Continue the passage below on keratinolytic and elastinolytic activity in Microsporum gypseum soil isolates, picking up after its final sentence.

- [Exercise text]
######

The evaluation of both the elastinolytic and keratinolytic activities was performed in Microsporum gypseum (n=121) isolated from the soil from different states. The means and the standard deviations of the two enzymatic activities (UK and UE) were 6.90 ± 8.48 to UK and 1.60 ± 2.20 to UE. The median were 5.0 UK and 0.92 UE

The results of absolute and relative frequencies from both enzymatic activities for 121 samples of M. gypseum, are showed on Fig. 2 (a and b).

The Spearman's coefficient of correlation from two enzymatic activities (UK and UE) was very weak. In soils samples the coefficient of correlation was -0.014, a low negative, which suggests the absence of correlation among the enzymatic activities.

The sequencing of the representative samples revealed the presence of two teleomorphic species of M. gypseum (Arthroderma gypseum and A. incurvatum) and A. incurvatum was identified in only one of the isolated.

######

[Stored entries]
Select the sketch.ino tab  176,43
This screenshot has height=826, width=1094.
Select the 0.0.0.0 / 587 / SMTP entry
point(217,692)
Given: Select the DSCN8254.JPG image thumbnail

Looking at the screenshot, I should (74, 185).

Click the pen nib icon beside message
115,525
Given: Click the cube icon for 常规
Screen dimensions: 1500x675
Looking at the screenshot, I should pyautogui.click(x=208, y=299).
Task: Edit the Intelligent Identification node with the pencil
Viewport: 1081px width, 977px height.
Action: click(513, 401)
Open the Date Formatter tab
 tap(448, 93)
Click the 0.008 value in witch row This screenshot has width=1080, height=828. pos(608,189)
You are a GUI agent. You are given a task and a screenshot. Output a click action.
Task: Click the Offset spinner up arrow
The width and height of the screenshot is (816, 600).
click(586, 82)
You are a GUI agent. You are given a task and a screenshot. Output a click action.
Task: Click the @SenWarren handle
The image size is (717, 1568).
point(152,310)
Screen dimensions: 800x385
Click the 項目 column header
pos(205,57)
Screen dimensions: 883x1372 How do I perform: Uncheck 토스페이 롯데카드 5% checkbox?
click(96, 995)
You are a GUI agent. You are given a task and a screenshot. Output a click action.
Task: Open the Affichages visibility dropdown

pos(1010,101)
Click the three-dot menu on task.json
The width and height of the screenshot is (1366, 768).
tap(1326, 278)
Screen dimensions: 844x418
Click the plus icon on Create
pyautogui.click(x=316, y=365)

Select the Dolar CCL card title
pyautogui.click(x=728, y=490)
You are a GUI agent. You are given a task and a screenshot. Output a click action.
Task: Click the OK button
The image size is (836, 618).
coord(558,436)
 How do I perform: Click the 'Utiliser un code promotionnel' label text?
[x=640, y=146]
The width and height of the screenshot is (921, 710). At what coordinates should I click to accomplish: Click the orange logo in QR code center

######

- [Output]
DISCUSSION

The isolation of M. gypseum can be obtained from human clinic sources, as well as from veterinarian or from the soil. The recuperating rate of this dermatophyte in clinic cases is very limited (21). However, reports of outbreaks, extensive cases and refractory therapeutics are already presented by the literature (10, 21). In this research, 692 samples of soil of different Brazilian regions were evaluated and the recuperating rate was 19.2%. Microsporum gypseum was isolated in almost all sampled regions, except for the Northeast. The great majority of the samples were collected both in urban environments and public parks places (parks and squares), at random and in different times of the year. The absence of homogeneity in the sampled areas and in the collecting period makes it difficult to compare the analyzed areas.

In the Northeast, a very extensive geographic area, which comprises different type of soil and population distribution variable, a more thorough study, must be done studying soil from all states in different seasons of the year, considering local environmental variables.

Some studies demonstrate that the recuperation of this fungus can change with the sampled environment. When one evaluates either public areas of both parks or public squares or areas of confinement of animals (breeding, slaughtering and zoos) the isolating rates may be very high, differently from those found in closed environments (domestic or hospital) (4, 9, 16, 21, 25, 31, 41, 44).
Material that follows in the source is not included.